● Task instructions:
Retype the lines of the material below, exactly and only, from the one containing "This screenshot has height=681, width=763." through the last line, with pictures left out.

● Exercise data:
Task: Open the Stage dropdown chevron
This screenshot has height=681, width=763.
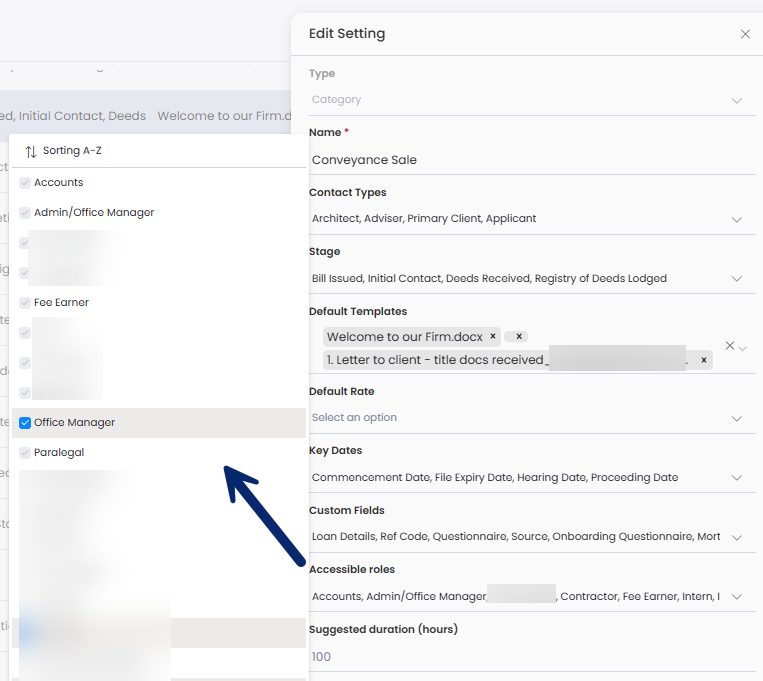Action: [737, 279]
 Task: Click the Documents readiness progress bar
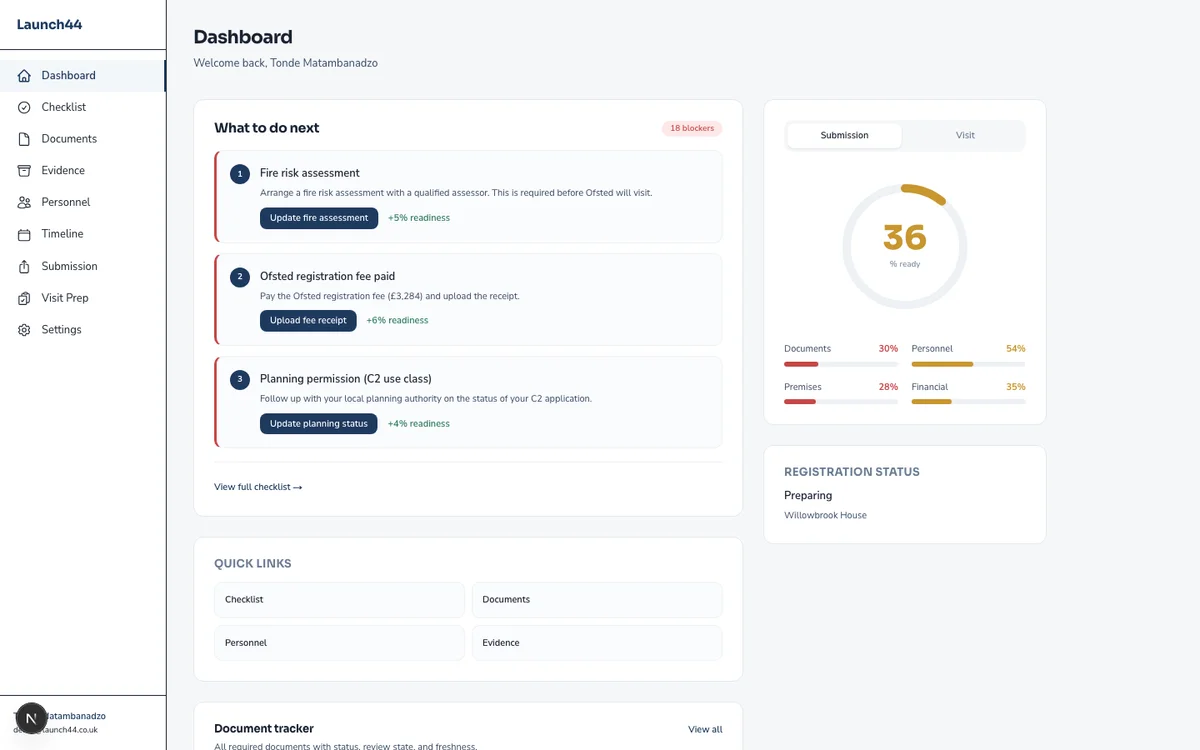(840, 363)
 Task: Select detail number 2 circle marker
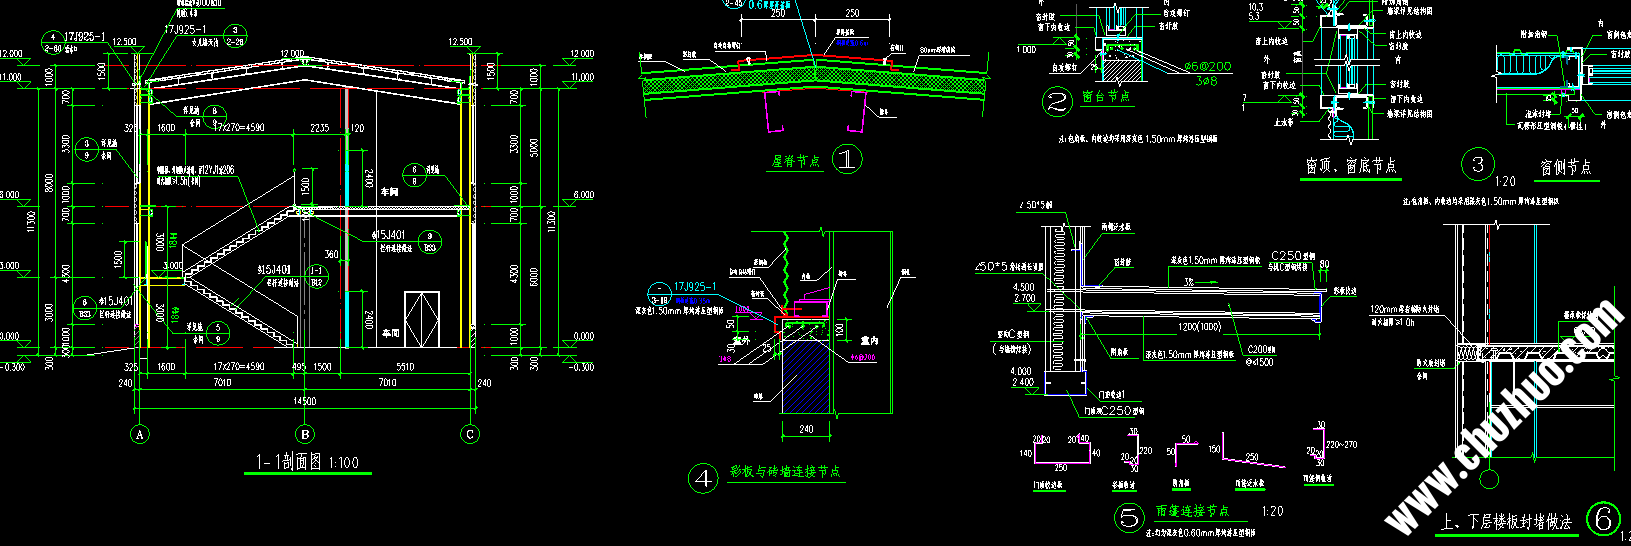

● Exercise output:
This screenshot has height=681, width=763.
Action: [737, 279]
 Task: Click the Documents readiness progress bar
(840, 363)
 Task: Select detail number 2 circle marker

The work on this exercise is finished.